For many abroad, buying property is a dual decision: a financial hedge against inflation and a lasting emotional connection to home. This has fueled massive demand for premium developments in secure, master-planned communities. In Lagos, hotspots include Victoria Island, Ikoyi, Ikeja GRA, and the Lekki-Epe-Ajah corridor. Abuja's Maitama, Asokoro, and Gwarimpa are equally sought-after.
The off-plan sales model, where buyers pay in instalments over 12-24 months for properties yet to be built, has become particularly popular. It allows diaspora investors to lock in prices and spread payments, while giving developers upfront capital. Properties targeted at this market are typically luxury apartments or duplexes, with prices starting from about N250 million for a two-bedroom unit and exceeding $3 million for top-tier duplexes.

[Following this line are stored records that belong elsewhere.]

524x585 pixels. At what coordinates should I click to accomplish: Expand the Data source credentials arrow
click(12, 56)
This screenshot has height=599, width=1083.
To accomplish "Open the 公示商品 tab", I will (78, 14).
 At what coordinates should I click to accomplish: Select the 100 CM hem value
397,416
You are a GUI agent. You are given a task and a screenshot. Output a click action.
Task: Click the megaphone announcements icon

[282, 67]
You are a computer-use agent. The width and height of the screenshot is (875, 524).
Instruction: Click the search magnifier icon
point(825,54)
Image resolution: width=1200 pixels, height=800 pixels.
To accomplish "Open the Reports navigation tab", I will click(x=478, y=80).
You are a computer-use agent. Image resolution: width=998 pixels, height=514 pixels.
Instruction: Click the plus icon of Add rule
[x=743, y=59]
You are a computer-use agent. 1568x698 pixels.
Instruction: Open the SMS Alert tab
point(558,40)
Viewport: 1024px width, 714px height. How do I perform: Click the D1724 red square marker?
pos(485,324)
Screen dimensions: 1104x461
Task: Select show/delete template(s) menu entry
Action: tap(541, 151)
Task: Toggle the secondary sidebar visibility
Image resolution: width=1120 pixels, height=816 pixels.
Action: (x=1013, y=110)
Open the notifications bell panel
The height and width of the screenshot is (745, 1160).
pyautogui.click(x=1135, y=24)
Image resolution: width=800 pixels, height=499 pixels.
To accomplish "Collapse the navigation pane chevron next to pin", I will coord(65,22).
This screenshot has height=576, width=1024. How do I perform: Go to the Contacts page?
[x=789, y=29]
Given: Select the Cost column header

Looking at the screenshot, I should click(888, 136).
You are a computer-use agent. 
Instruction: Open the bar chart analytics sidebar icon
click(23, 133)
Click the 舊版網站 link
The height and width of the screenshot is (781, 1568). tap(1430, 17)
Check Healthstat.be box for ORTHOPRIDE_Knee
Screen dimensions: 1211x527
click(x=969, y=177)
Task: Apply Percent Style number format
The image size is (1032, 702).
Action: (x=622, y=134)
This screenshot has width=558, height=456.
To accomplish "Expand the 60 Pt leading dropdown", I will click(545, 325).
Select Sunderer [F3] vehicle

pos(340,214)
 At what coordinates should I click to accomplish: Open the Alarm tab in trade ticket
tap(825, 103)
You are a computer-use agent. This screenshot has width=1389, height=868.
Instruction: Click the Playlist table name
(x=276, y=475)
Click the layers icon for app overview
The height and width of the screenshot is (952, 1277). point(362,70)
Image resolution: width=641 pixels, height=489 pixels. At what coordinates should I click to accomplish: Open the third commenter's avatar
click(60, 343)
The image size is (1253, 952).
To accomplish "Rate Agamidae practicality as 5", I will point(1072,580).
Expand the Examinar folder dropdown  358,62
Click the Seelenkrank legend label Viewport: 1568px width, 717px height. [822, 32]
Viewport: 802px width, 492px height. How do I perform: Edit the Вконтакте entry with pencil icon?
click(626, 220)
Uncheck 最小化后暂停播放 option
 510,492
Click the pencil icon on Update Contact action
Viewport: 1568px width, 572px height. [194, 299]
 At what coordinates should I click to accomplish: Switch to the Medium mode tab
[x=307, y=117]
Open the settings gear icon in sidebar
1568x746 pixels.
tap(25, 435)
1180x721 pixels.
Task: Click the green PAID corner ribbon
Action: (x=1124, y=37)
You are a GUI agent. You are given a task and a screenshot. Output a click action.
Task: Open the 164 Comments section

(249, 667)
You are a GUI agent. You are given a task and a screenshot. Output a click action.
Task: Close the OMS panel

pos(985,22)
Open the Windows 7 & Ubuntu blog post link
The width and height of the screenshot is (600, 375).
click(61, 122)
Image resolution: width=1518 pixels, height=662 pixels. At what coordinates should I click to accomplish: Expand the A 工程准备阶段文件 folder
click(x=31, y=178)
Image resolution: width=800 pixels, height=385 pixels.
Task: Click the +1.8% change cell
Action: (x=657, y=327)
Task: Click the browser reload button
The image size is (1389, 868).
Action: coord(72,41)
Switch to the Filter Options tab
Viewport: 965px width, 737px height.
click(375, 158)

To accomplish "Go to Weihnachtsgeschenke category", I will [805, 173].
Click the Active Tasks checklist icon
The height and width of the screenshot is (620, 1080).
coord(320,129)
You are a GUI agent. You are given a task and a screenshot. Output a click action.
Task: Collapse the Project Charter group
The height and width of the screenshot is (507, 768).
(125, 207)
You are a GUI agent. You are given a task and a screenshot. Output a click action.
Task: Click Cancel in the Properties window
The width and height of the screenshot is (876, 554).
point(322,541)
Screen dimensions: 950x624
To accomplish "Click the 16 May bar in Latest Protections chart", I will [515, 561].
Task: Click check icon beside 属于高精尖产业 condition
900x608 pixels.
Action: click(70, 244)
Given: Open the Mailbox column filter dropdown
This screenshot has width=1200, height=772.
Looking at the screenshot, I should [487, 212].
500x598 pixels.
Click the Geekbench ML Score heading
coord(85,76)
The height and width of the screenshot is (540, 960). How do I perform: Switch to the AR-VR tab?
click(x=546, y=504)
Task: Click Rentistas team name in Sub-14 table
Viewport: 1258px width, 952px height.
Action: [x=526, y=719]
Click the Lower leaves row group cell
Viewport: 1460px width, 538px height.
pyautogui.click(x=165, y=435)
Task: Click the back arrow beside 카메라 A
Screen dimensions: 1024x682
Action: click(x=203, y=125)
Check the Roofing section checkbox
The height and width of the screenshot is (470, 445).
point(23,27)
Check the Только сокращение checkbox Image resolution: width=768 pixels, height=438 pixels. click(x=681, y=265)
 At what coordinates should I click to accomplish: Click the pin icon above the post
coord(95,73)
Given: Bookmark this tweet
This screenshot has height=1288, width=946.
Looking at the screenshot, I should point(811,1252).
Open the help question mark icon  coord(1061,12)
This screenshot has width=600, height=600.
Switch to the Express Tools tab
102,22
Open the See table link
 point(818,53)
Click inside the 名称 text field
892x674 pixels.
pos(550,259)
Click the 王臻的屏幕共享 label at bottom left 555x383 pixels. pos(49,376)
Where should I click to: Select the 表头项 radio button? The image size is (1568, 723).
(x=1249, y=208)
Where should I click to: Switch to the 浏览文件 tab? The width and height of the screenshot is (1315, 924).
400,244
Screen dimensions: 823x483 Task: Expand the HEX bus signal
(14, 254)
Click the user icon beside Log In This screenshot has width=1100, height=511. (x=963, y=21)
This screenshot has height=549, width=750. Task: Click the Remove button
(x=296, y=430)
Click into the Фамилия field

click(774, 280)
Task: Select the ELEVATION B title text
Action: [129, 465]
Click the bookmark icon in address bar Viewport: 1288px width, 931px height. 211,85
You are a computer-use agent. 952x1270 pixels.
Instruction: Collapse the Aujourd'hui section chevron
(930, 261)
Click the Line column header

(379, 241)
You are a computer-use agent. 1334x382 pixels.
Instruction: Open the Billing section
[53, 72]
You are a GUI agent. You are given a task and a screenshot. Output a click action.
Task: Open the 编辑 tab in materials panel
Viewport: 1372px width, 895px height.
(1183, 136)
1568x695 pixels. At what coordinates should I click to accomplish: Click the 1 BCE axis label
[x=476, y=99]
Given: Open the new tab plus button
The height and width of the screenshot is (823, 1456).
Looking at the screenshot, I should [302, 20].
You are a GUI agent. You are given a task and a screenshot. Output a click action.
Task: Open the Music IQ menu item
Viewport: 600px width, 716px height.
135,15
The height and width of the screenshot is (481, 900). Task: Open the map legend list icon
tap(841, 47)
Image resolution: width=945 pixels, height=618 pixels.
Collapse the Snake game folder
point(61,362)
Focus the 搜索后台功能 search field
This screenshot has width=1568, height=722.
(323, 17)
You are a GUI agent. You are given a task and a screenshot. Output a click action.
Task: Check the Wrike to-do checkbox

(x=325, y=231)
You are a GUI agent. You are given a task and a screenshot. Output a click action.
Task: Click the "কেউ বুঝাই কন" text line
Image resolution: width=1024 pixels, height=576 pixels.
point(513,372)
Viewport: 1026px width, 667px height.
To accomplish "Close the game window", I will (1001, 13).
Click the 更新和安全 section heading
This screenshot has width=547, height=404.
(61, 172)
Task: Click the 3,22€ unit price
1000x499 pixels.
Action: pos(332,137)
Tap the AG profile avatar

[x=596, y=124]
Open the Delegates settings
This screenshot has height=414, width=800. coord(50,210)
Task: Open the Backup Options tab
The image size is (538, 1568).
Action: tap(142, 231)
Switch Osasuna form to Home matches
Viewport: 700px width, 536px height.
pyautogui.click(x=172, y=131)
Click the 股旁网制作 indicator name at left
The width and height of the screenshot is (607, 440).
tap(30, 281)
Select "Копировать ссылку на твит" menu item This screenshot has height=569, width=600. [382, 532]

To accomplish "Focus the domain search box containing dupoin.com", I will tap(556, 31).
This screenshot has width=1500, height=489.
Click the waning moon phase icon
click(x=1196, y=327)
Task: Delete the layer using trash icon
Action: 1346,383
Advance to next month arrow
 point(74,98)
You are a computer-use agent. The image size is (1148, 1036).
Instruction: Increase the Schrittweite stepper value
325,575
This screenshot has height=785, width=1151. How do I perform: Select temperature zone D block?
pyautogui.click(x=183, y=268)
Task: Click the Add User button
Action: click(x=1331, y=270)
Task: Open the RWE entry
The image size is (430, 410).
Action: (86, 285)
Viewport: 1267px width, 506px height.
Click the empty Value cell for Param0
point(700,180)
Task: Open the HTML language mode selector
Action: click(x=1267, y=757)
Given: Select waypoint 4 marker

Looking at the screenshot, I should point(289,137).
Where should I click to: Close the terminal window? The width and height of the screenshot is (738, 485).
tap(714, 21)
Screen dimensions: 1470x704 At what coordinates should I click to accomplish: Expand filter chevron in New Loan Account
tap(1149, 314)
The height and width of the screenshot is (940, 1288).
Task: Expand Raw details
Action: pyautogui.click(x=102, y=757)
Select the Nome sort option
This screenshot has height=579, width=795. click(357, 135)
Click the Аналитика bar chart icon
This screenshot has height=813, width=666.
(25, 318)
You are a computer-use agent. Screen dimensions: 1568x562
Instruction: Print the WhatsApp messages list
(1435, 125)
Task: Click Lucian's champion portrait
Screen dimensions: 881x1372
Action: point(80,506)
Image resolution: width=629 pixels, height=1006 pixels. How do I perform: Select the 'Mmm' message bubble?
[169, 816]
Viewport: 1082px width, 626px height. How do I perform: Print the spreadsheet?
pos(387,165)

Fault Lines Exposed: Fraud, Delays, and Systemic Failures
However, this influx of diaspora investment has cast a harsh light on the sector's persistent problems. Land title insecurity remains a paramount concern, as investors buying remotely struggle to verify ownership and statutory approvals, leaving them vulnerable to fraud and legal disputes.
Unregulated agents and fake developers have exploited this distance, using social media to market non-existent projects. Project delivery delays, caused by inflation, rising construction costs, and poor management, further erode trust and undermine expected rental income—a key motivator for investors.
Currency volatility presents a double-edged sword. While a weak Naira boosts buying power, it drives up the cost of imported building materials, often leading developers to impose mid-project price reviews that spark disputes. Post-construction, poor estate management—marked by unreliable utilities and weak security—diminishes rental yields and long-term property value.
Reforms and the Push for a More Secure Market
In response to these challenges and driven by diaspora demand for security, stakeholders are pushing for significant reforms. Some state governments are digitising land registries to improve transparency. Developers are increasingly adopting escrow accounts and milestone-based payment structures to ensure funds are only released after verified construction progress.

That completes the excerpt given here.